In February, the 2015 Dietary Guidelines Advisory Committee submitted the Scientific Report of the 2015 Dietary Guidelines Advisory Committee which gives recommendations to the U.S. Department of Health and Human Services (HHS) and the U.S. Department of Agriculture (USDA) for the upcoming Dietary Guidelines. The Advisory Report is not the final Dietary Guidelines.

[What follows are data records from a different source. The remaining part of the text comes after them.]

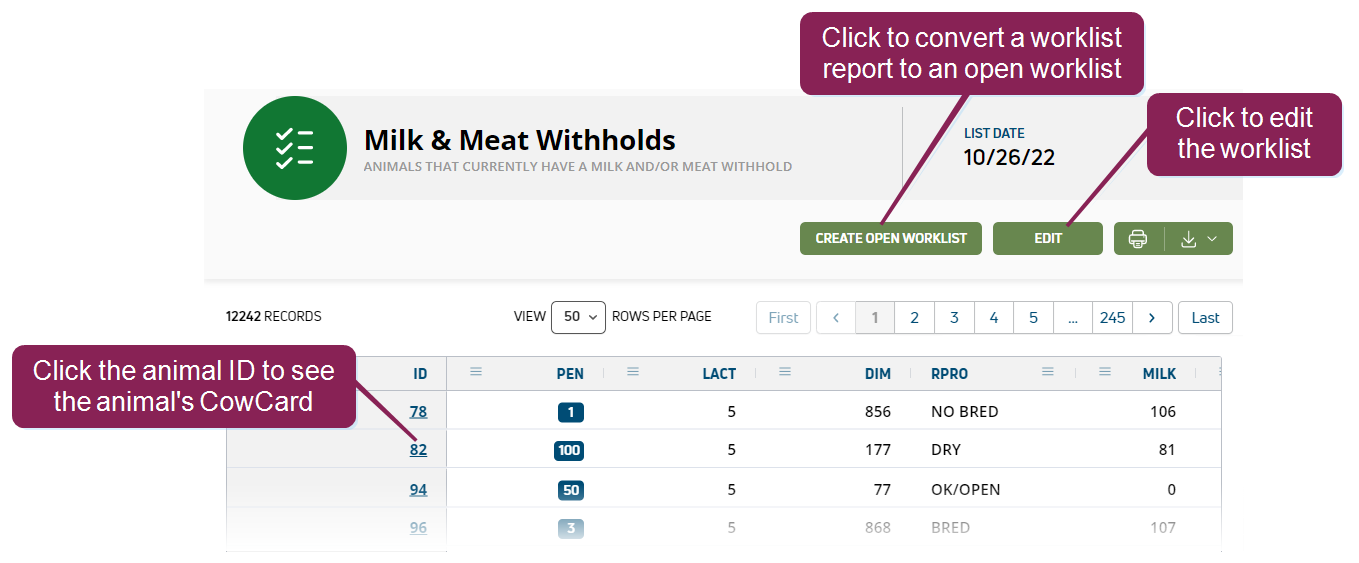Go to the next page arrow
This screenshot has height=563, width=1359.
click(x=1152, y=318)
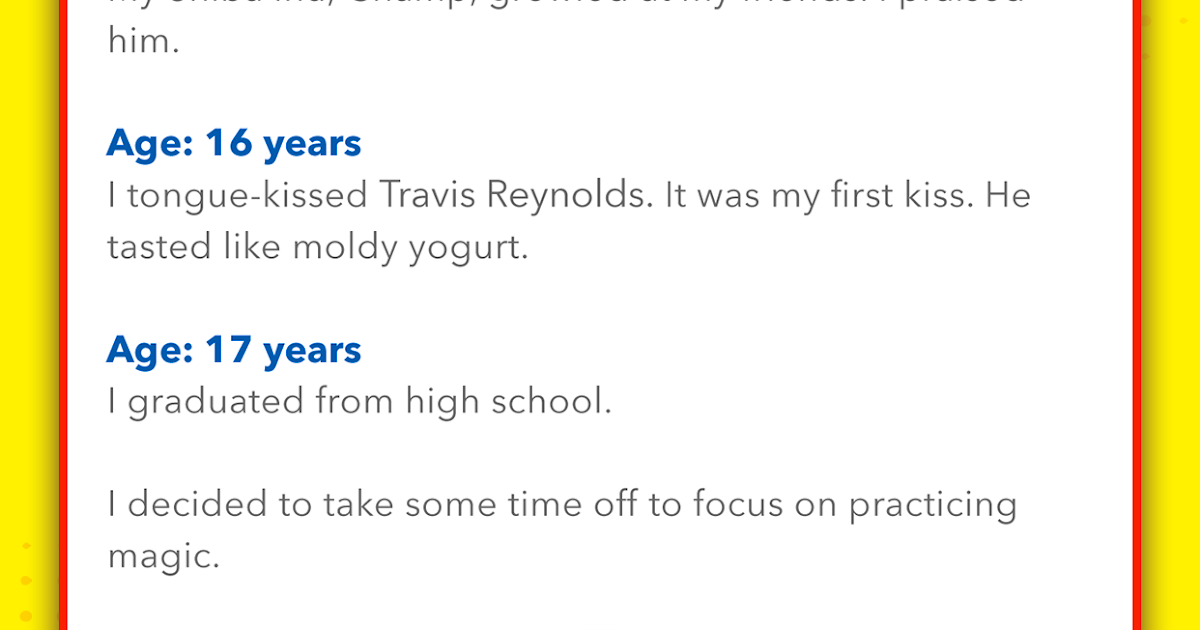
Task: Tap the "I graduated from high school." entry
Action: pyautogui.click(x=359, y=402)
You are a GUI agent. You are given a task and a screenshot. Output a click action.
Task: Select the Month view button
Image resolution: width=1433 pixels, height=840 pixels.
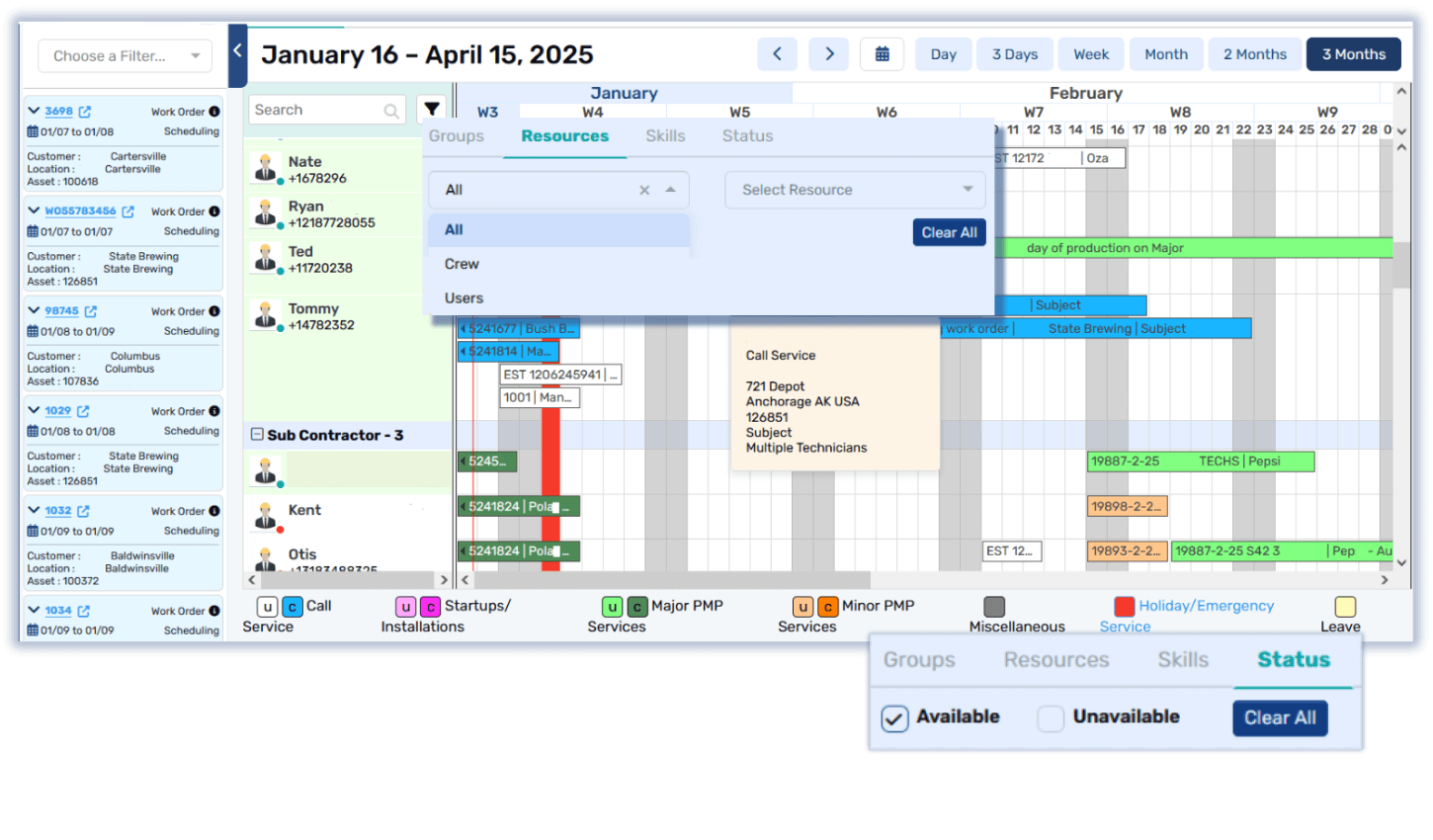[x=1165, y=53]
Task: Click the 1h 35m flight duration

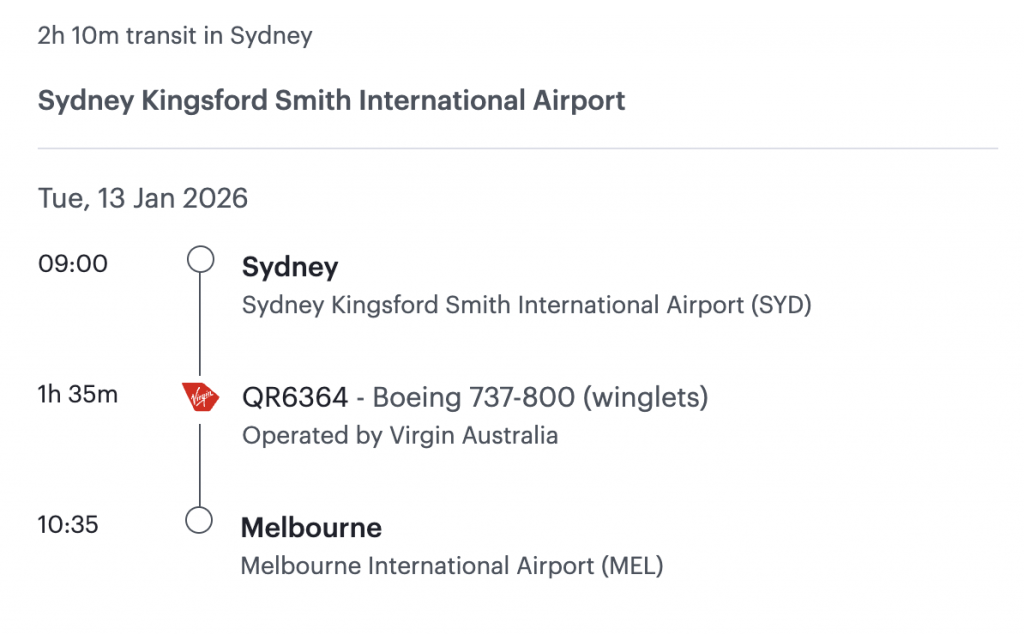Action: click(78, 394)
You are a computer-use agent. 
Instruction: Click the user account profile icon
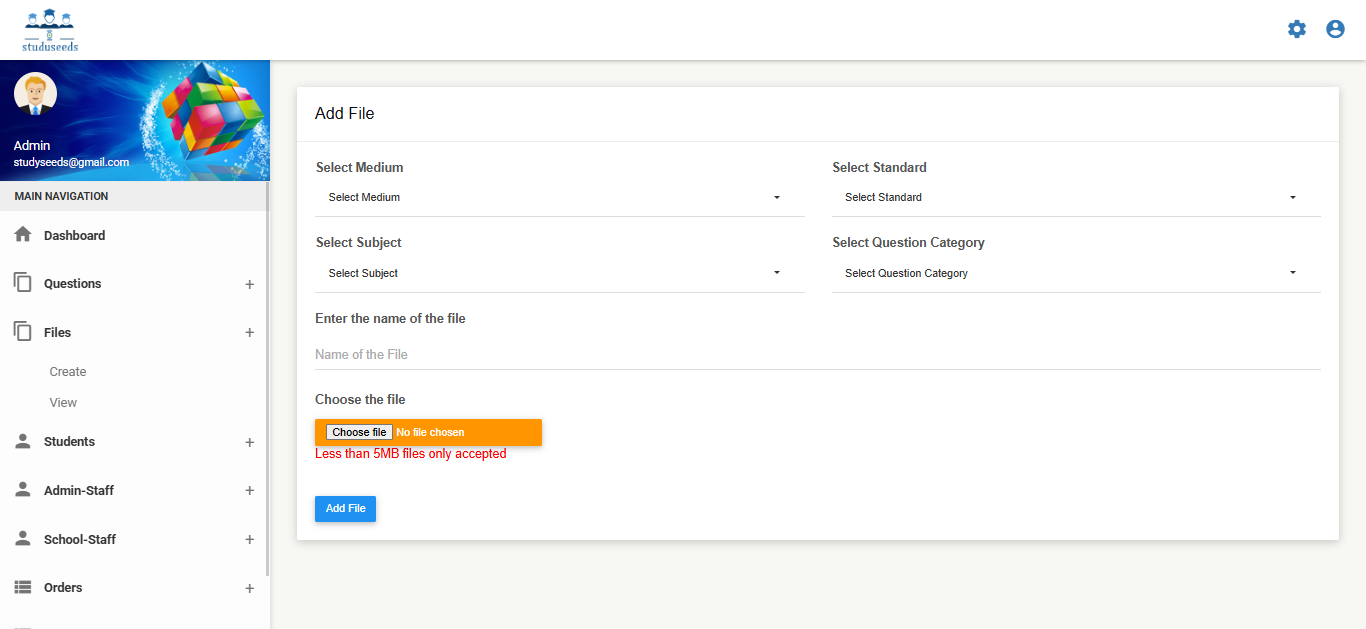coord(1335,29)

Of note, the Advisory Committee removed the advice to reduce dietary cholesterol and the advice to include lean meat. Ginny Messina, RD wrote a good summary of what this means for animal advocacy in her article, The 2015 Dietary Guidelines: What Will They Mean for Vegans?

On February 20, the New York Times ran an opinion piece, The Government’s Bad Diet Advice, by Nina Teicholz. It’s the typical Weston Price-type, pro-animal-product piece, in the same vein as writings by Nina Planck (no, they are not the same person).

David L. Katz, MD, MPH wrote a fun response to Teicholz’s piece, We’re Fat and Sick and The Broccoli Did It!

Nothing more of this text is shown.